Koda Capital releases a report that gives a clearer picture of Australian giving and philanthropy. There is good and bad news.


Australian giving

Are we entering an era where giving increases and traditional charities struggle to attract support?

The report, A Snapshot of Australian Giving, “paints a positive picture of philanthropy and a less rosy picture of giving in general.”

It shows that the traditional fundraising charity model is facing multiple threats and that the simple act of donating to traditional charities may have peaked. Australians are becoming less charitable and less trusting of charities, despite 3,000 new charities joining the sector every year.

Corporate giving is healthy but the days of chequebook charity is over. Australian businesses give $6.2 billion in donations, $7.7 billion in community partnerships and a further $3.6 billion in non-commercial sponsorships

Workplace giving is struggling – employees are giving less via workplace giving and the average amount given is also falling, down from $43 million to $35 million in 12 months.

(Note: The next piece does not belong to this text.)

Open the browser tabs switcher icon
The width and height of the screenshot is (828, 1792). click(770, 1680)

The power of the Private Ancillary fund (PAF) is becoming clear, with 1,284 PAFs now in existence and growing at a rate of 8%. PAFs now distribute $457 million a year to Australian charities and that distribution has tripled in the space of six years. On the downside they remain mysterious and elusive to most charities.

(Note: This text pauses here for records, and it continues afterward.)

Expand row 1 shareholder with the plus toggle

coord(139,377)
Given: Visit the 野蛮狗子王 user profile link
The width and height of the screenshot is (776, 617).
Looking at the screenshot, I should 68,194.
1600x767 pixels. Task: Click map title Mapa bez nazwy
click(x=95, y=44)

The rise of PAFs is also part of the bigger picture of giving in Australia. The report notes that a small cohort of wealthy Australians giving large amounts is influencing the level of giving in our country. This masks two issues: a failure to grow the proportion of Australians who give in a meaningful sense and a reduction in the level of support charities can expect from everyday Australians.

Women are also a powerful force in philanthropy. Despite earning 15% less than men, Australian women donate more of their income to charity, spend more time volunteering and are more likely take part in workplace giving than men. Each year women donate 0.39% of their income to charity, compared to just 0.34% for men.

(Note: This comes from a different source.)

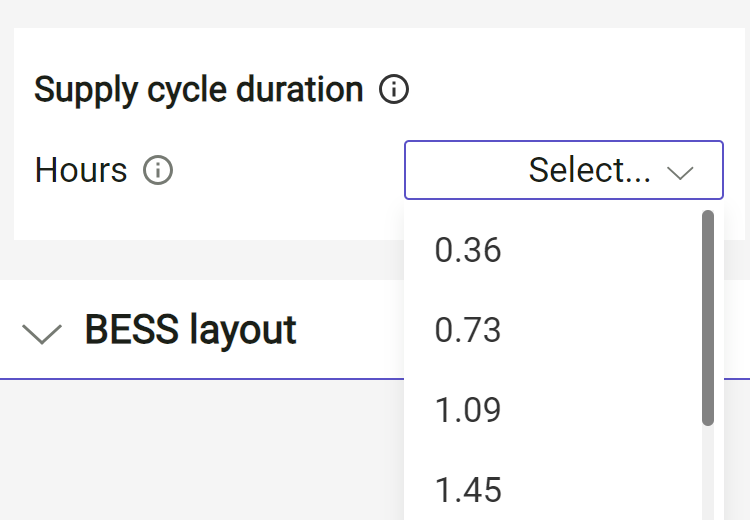Click the 'Select...' placeholder text
This screenshot has width=750, height=520.
[589, 170]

To put this in perspective, if the gender pay gap was closed, Australian charities would receive an additional $180 million in donations each year and potentially much more

“If women earned as much as men, we could easily see Australian charities receiving $180 million a year more in charitable donations,” said Koda Capital’s Head of Philanthropy & Social Capital, David Knowles.

“That would mean an organisation like The Fred Hollows Foundation could restore sight to 7 million more cataract sufferers or World Vision could sponsor an extra 3.75 million children a year.:

Other findings include:

  • The sobering fact is that Australians spend five times more on alcohol than they claim in charitable donations
  • Only 33% of Australian taxpayers make a donation to charity and claim a deduction and the total amount claimed has decreased 7.2% from $3.1 billion to $2.9 billion. Those that do, claim only 0.036% of their income.
  • 78% of Australians dislike being asked for money over the phone, yet 24% give when asked.
  • 48% of people give when asked by a friend via social media.
  • Trust and confidence in charities is falling and 14% of Australians now ‘outright distrust’ charities.
  • Charities’ expenditure has increased by approximately 11.6% since 2015; This is faster than revenue growth in the sector.
  • Employee costs represent 55% of all charity expenditure.
  • Charities are heavily reliant on free labour – Australian charities have 2.9 million volunteers and 1.3 million employees
  • Only 47% of employees in businesses with workplace giving take advantage of it, down from 49%

So, what does this all mean for Australian giving?

“One of the big questions we pose in the report is whether we are entering an era where giving in Australia might increase, while traditional fundraising charities struggle to attract support,” said Knowles.

“We ask because what we see happening in this country is a decline in public trust in charities and a decline in giving levels, masked by growth in big-dollar philanthropy. We see more big philanthropy coming as well – and that’s great – but both the philanthropists and the general giving public expect more for their dollar with every passing year and we think things will get tougher for charities that survive by asking for traditional donations.”

This insight reveals that the future may lie in social enterprises.

“We think the medium-to-long term future of giving will favour sustainable businesses that exist to help other people, rather than shareholders. We might see this happening as new social enterprises enter the sector, but equally, this future is about more money flowing to existing charities that operate as ‘social enterprises’, as universities, hospitals and aged care businesses do,” said Knowles

We also think skilled volunteering will take on new significance, as traditional organisations become less important and people harness the power of technology to change the world, on their own terms, unconstrained by the limits of their day-to-day employment.”